Tumor necrosis factor alpha partially contributes to lipopolysaccharide-induced downregulation of CYP3A in fetal liver: its repression by a low dose LPS pretreatment

With embryonic development, fetal hepatocytes gradually express various types of cytochromes P450 (CYPs) that play a key role in the detoxification of xenobiotics. In the present study, we showed that maternal lipopolysaccharide (LPS) exposure downregulated cyp3a11 mRNA and CYP3A protein in fetal liver.

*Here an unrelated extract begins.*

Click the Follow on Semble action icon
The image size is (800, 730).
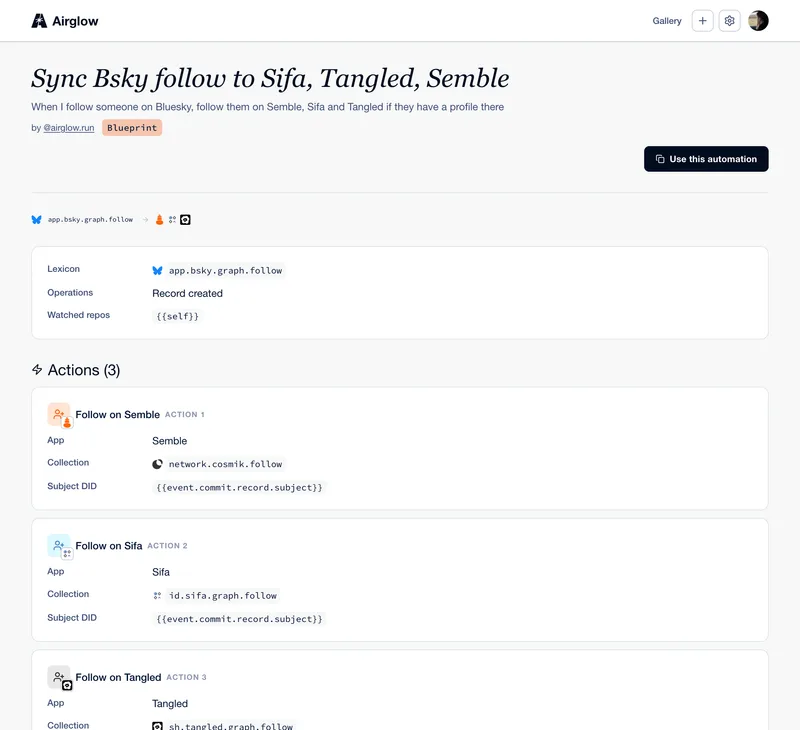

The increased level of TNF-alpha protein in fetal liver, transferred from either the maternal circulation or amniotic fluid, seems to be associated with LPS-induced downregulation of cyp3a11 mRNA and CYP3A protein in fetal liver. Interestingly, a low dose LPS (10mug/kg) pretreatment attenuated LPS-induced downregulation of cyp3a11 mRNA and CYP3A protein in fetal liver. Correspondingly, a low dose LPS pretreatment attenuated LPS-induced downregulation of pregnane X receptor (pxr) in fetal liver. Additional experiment showed that a low dose LPS pretreatment decreased the level of TNF-alpha in maternal serum and amniotic fluid and counteracted LPS-induced expression of TNF-alpha mRNA in maternal liver and placenta. Although a low dose LPS pretreatment alleviated LPS-induced increase in TNF-alpha in fetal liver, it had little effect on TNF-alpha mRNA in fetal liver. These results suggest that a low dose LPS pretreatment protects fetuses against LPS-induced downregulation of hepatic cyp3a11 and pxr expression through the repression of maternally sourced TNF-alpha production.